#### [Do this]
Report how many lines in the data below contain the word "beside". Give only the number.

#### [Target pointing data]

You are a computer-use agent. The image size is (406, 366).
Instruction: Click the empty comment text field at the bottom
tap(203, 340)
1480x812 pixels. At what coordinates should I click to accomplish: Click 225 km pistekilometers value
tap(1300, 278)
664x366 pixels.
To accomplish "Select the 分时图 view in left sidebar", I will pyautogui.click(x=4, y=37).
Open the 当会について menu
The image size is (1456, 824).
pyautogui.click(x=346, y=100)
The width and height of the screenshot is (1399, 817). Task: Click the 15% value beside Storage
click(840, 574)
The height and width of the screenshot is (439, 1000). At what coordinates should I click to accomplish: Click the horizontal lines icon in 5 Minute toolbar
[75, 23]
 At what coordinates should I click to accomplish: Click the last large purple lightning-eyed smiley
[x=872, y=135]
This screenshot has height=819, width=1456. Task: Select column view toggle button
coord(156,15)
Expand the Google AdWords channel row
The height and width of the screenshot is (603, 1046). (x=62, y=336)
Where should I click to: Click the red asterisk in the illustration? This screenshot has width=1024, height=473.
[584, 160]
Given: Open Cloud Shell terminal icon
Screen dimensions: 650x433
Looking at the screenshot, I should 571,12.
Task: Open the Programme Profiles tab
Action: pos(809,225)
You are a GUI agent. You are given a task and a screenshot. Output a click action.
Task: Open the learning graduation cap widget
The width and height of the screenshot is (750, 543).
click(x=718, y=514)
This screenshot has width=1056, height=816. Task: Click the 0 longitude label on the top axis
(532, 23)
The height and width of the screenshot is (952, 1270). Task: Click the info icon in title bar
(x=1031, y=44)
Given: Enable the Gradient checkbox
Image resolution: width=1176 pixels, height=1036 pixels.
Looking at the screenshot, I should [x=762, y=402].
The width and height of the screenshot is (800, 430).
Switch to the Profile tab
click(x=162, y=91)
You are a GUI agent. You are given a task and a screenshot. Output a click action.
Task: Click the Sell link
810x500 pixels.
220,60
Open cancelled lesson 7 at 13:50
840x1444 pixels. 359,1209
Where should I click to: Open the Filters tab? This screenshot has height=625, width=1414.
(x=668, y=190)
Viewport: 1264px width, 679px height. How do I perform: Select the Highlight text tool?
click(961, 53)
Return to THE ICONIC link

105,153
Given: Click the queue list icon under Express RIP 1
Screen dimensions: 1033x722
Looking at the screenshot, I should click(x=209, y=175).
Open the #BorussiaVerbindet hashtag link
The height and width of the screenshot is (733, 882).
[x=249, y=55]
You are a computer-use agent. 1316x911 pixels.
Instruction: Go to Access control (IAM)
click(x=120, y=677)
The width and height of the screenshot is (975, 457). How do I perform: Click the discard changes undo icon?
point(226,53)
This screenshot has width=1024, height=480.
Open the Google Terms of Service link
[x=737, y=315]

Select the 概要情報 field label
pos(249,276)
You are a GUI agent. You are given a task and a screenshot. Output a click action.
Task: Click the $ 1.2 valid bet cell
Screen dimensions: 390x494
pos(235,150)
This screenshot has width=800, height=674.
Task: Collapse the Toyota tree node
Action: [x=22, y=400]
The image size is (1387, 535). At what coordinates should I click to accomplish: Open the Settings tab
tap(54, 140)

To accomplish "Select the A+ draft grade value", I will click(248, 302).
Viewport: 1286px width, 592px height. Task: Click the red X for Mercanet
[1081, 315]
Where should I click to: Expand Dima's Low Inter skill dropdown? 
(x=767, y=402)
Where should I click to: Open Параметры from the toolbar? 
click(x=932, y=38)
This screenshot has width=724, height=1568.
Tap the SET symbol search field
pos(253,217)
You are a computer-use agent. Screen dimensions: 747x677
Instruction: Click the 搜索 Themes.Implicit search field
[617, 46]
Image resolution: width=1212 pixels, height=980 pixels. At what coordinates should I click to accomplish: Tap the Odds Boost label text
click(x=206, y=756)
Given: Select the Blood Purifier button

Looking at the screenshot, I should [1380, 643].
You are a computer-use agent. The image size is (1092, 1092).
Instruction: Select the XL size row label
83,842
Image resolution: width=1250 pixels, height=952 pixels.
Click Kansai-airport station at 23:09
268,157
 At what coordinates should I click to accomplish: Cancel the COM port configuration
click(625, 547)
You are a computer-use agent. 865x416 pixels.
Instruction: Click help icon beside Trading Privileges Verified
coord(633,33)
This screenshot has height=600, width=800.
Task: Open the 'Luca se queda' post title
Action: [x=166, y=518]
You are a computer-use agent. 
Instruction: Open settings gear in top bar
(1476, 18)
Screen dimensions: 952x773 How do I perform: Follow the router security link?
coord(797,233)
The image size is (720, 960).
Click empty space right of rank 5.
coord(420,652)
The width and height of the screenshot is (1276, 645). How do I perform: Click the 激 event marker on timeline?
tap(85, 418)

#### [Solution]
2